A not so recent NYTimes article about the "Epidemic of Diagnoses" caught my eye last year and I've been meaning to highlight it on this blog. The writes bring another angle to this issue by claiming its the fault of the medical community for over-diagnosing us. We have medicines for the oddest of 'illnesses' now. I remember back home, when one couldn't sleep, you'd count sheep or have a glass of milk. Nowadays, you can take a bunch of drugs promising you 8 hours of distraction free sleep. I watch TV late at night sometimes, and I see commercials for the strangest of ailments, restless leg syndrome, unhappiness, poor sex lives...to name a few. Call me insensitive, but my cure for these would be to get better shoes, adopt a puppy and find a girlfriend, respectively. According to the article there are 2 main reasons for this:

Two developments accelerate this process. First, advanced technology allows doctors to look really hard for things to be wrong. We can detect trace molecules in the blood. We can direct fiber-optic devices into every orifice. And CT scans, ultrasounds, M.R.I. and PET scans let doctors define subtle structural defects deep inside the body. These technologies make it possible to give a diagnosis to just about everybody: arthritis in people without joint pain, stomach damage in people without heartburn and prostate cancer in over a million people who, but for testing, would have lived as long without being a cancer patient.

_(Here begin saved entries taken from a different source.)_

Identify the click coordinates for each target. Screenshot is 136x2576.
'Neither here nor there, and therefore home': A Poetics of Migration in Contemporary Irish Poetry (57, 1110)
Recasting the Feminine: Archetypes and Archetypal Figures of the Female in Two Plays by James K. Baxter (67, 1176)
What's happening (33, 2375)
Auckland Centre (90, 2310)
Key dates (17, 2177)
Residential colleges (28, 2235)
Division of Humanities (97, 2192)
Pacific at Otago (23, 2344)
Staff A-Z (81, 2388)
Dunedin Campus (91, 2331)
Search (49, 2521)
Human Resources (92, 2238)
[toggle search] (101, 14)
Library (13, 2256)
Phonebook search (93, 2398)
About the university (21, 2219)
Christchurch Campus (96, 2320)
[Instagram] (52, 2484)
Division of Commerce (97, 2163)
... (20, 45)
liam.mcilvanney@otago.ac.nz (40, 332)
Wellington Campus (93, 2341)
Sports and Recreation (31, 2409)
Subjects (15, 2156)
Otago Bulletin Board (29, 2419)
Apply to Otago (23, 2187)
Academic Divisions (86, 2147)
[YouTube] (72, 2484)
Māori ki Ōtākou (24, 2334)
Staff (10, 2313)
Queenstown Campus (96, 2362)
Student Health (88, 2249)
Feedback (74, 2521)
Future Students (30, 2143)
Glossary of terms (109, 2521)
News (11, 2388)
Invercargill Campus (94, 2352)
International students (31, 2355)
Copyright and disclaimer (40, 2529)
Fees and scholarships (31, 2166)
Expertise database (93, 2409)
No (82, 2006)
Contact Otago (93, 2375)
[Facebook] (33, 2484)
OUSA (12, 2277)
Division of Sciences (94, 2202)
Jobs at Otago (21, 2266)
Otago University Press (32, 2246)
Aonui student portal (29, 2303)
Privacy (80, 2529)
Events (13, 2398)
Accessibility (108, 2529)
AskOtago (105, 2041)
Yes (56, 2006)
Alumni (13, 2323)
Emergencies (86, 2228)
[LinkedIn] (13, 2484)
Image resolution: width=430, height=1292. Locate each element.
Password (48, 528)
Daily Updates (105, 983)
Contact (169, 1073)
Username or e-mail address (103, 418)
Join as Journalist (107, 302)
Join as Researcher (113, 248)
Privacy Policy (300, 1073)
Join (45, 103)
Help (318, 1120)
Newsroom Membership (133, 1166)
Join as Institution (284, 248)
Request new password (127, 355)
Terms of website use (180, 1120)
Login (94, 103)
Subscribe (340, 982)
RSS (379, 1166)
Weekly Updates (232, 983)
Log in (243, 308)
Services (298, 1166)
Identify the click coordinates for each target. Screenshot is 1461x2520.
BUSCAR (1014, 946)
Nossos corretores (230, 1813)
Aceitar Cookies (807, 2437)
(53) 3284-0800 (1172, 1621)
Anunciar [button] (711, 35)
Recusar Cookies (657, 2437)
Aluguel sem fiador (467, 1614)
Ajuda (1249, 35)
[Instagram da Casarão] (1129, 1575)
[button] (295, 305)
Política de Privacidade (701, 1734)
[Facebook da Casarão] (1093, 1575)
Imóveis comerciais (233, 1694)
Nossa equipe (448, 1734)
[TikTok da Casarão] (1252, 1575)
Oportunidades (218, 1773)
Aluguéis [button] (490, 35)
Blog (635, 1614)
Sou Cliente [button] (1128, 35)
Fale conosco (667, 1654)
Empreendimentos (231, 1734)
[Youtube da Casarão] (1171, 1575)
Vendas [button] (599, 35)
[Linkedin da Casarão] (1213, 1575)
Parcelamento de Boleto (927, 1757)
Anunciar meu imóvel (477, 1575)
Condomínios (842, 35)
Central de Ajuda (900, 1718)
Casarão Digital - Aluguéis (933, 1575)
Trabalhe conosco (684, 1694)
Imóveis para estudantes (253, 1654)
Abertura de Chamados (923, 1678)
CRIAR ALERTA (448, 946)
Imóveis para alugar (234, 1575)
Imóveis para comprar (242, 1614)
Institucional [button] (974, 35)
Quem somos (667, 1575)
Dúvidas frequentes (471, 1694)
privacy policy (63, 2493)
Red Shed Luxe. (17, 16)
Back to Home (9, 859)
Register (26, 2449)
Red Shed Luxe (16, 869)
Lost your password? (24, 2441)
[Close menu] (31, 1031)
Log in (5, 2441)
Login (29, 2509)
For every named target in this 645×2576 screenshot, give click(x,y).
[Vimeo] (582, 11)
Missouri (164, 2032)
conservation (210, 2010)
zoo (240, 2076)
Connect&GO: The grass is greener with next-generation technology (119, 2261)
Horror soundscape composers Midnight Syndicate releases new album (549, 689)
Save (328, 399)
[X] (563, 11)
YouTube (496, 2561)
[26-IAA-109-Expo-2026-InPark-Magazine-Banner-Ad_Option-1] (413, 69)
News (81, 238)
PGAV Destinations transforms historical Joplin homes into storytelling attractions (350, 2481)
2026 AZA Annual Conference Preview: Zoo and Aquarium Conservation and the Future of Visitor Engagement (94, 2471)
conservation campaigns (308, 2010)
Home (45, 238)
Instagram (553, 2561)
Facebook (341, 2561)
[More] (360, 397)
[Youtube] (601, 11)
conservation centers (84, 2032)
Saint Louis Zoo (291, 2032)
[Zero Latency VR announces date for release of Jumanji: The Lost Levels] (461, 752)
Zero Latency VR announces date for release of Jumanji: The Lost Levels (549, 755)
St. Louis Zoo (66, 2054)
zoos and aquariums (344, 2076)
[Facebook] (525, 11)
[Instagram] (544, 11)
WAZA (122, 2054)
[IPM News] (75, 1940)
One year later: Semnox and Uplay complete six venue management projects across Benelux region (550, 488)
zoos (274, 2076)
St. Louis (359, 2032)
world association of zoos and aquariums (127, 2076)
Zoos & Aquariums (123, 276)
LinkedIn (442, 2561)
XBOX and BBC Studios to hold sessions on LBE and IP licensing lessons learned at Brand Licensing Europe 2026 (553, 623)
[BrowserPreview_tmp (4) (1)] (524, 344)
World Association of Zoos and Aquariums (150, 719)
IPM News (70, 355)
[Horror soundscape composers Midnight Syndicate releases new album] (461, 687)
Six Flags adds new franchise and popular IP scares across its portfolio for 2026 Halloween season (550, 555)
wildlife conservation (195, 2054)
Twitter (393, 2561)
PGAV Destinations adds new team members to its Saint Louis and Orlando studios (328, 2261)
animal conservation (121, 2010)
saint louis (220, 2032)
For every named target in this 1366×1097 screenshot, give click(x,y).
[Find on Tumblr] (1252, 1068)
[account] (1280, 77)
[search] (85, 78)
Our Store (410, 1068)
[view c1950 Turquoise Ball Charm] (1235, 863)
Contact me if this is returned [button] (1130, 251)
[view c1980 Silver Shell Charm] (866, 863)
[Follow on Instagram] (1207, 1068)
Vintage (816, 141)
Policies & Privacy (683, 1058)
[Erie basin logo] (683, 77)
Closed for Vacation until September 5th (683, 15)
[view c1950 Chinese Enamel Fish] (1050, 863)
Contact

Second, the rules are changing. Expert panels constantly expand what constitutes disease: thresholds for diagnosing diabetes, hypertension, osteoporosis and obesity have all fallen in the last few years. The criterion for normal cholesterol has dropped multiple times. With these changes, disease can now be diagnosed in more than half the population.

I think this needs to change. We are pumping our bodies full of drugs, for which we're not 100% certain what the side effects are or what the future implications could be. The writers of the NYTimes article recommends the following... I know most of my peers are usually put of with scientific and health related subjects that I write about, but I strongly encourage us to think about this:
As more of us are being told we are sick, fewer of us are being told we are well. People need to think hard about the benefits and risks of increased diagnosis: the fundamental question they face is whether or not to become a patient. And doctors need to remember the value of reassuring people that they are not sick. Perhaps someone should start monitoring a new health metric: the proportion of the population not requiring medical care. And the National Institutes of Health could propose a new goal for medical researchers: reduce the need for medical services, not increase it.